| Auszug zum Lesen |
"""

Ich wollte immer in eine Bank und erhielt als junger Mitarbeiter in der Bank Austria im Rahmen eines Traineeprogramms den Projektauftrag, die Gründung einer Pensionskasse zu planen und vorzubereiten. So war ich von der Entstehung des Pensionskassengesetzes an immer dabei; 1990 zunächst als Gründungsprokurist, ab 2000 als Sprecher des Vorstands der heutigen VBV Pensionskasse. Mit dem Wissen und einem tollen Team haben wir 2002 die VBV - Vorsorgekasse gegründet. Wir konnten damals auf Teile des Verwaltungssystems der Pensionskasse aufsetzen, und waren bemüht, bei der Veranlagung die Erwartungen der Anleger von Anfang an mit-zu-berücksichtigen, sowohl die ökonomischen als auch die soft skills. Es ist uns gelungen die vielen Aktionäre – die ja untereinander Konkurrenten sind – als Vertriebspartner zu gewinnen, indem wir unser VBV Produkt für die Marke des Partners entwickelt haben. Das alles ist gemeinsam in einem tollen Team entstanden. Seit Jahren sind wir ein great place to work und zählen zu den besten Arbeitgebern des Landes. Gemeinsam ist es uns gelungen, eine eigene DNA des nachhaltigen Miteinanders zu entwickelt. Dafür gehört jeder Einzelne vor den Vorhang!
Was treibt Sie an?
Ich habe großen Spaß an dieser Geschichte. Viele Sachen, die wir gemeinsam gestalten, werden in der Öffentlichkeit gesehen, bemerkt und anerkannt. Wir sind ein EMAS – Leitbetrieb, haben für unsere transparente Geschäfts- und Nachhaltigkeitsberichterstattung schon mehrmals den ASRA-Award gewonnen, und waren schon zweimal Finalist beim Quality Austria Staatspreis für Unternehmensqualität. Die Auszeichnung zum „Nachhaltigen Gestalter in Österreich“ freut uns besonders. Das alles haben wir uns gemeinsam beinhart erarbeitet. Kontinuierliche Anerkennung kann man sich nicht kaufen, nicht nur einfach abholen. Strategie und Erfolg kann man nicht über ein Unternehmen stülpen. Das kann man nur mit dem Team gemeinsam mit Freude heben.

"""

| Verfügbare Daten |

"""

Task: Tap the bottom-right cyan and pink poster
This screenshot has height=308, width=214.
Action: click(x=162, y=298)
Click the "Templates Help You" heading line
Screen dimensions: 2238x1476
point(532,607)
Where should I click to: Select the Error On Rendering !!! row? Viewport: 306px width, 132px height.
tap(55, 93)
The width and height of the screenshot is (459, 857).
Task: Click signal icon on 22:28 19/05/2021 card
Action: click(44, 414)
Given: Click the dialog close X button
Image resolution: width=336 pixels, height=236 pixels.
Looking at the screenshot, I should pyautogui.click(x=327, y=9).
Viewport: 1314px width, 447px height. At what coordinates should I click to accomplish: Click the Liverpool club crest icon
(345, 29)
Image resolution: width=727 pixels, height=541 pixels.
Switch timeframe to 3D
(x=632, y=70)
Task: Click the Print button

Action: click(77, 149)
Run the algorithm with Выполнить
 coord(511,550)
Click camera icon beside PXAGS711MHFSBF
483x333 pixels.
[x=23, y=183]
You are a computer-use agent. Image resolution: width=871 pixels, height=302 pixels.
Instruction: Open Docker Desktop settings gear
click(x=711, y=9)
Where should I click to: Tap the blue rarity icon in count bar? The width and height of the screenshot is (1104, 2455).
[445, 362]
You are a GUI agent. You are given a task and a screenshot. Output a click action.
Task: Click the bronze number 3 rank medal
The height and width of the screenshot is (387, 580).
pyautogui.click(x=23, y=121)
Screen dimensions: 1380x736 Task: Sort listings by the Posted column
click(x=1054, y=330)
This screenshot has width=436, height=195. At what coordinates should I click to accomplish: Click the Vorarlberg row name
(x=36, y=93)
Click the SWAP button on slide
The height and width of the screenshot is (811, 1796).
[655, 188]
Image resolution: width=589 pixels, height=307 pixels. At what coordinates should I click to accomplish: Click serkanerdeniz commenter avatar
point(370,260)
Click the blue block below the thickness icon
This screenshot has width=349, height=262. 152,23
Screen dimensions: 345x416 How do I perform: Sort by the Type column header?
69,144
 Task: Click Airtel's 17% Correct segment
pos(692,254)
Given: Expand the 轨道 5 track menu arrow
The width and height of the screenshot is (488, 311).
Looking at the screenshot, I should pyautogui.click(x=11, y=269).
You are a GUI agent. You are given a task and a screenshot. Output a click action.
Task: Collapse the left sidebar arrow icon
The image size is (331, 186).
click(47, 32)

"""

| Aufgabe 1 |
Beantworten Sie anhand des Interviewauszugs über die VBV diese drei Fragen:
(a) In welchem Jahr wurde die VBV - Vorsorgekasse gegründet?
(b) Welche Funktion hatte die erzählende Person ab 2000?
(c) Wie oft war das Unternehmen Finalist beim Quality Austria Staatspreis für Unternehmensqualität?
| Aufgabe 2 |
Geben Sie aus dem Interviewauszug über die VBV den Abschnitt von „Ich habe großen“ bis „mit Freude heben.“ wortgetreu wieder.
| Aufgabe 3 |
Fahren Sie mit dem Interviewauszug über die VBV fort und schreiben Sie ihn im Anschluss an seinen letzten Satz weiter.
Die Auflistung ist eigenständiges Material und steht in keinem Zusammenhang mit dem Interviewauszug über die VBV.

| Antwortfeld 1 |
(a) 2002
(b) Sprecher des Vorstands der heutigen VBV Pensionskasse
(c) Zweimal

| Antwortfeld 2 |
Ich habe großen Spaß an dieser Geschichte. Viele Sachen, die wir gemeinsam gestalten, werden in der Öffentlichkeit gesehen, bemerkt und anerkannt. Wir sind ein EMAS – Leitbetrieb, haben für unsere transparente Geschäfts- und Nachhaltigkeitsberichterstattung schon mehrmals den ASRA-Award gewonnen, und waren schon zweimal Finalist beim Quality Austria Staatspreis für Unternehmensqualität. Die Auszeichnung zum „Nachhaltigen Gestalter in Österreich“ freut uns besonders. Das alles haben wir uns gemeinsam beinhart erarbeitet. Kontinuierliche Anerkennung kann man sich nicht kaufen, nicht nur einfach abholen. Strategie und Erfolg kann man nicht über ein Unternehmen stülpen. Das kann man nur mit dem Team gemeinsam mit Freude heben.

| Antwortfeld 3 |
Schön ist es auch, als innovatives Unternehmen von Ministerien erkannt und zur Mitarbeit bei neuen Entwicklungen eingeladen zu werden. Oder von den Schweizerischen Pensionskassen ersucht zu werden, über unsere Nachhaltigkeitsstrategie zu informieren. Oder von Frankreich als erster Unterzeichner des Montreal Pledge im deutschsprachigen Raum wahrgenommen zu werden. Nicht zu vergessen sind auch unsere Kooperationen mit dem WWF, der Ökoregion Kaindorf, dem Klimabündnis oder dem Senat der Wirtschaft u.a.m. , die uns weiter positiv in die Zukunft blicken lassen.
Haben Sie je am Weg gezweifelt?
Am nachhaltigen Weg haben wir nie gezweifelt. Manchmal war es nicht leicht. Zum Beispiel in den boomenden Jahren von 2011 bis 2014, in denen wir mit einer vorrausschauenden nachhaltigen Veranlagungsstrategie Rücklagen und stille Reserven für die zu erwartenden schwierigen Folgejahre aufgebaut haben. Da lagen wir in der Performance teilweise unter dem Branchenschnitt, können aber heute für unsere Kunden auf ein solides Reservepolster für die schwierige Niedrigzinsphase verweisen.
Wir haben damals angenommen, dass sich die Niedrigzins-Situation noch verschärfen wird und daher auf bonitätsstarke Darlehen und Held to Maturity Anleihen gesetzt. Heute liegen unsere jährlichen Veranlagungsergebnisse seit Unternehmensgründung bei durchschnittlich über 3% und damit deutlich über dem Branchenschnitt. Das zeigt, wie wichtig es ist, auch in einer schwierigen Phase bei der Strategie zu bleiben, die Ergebnisse geben uns recht.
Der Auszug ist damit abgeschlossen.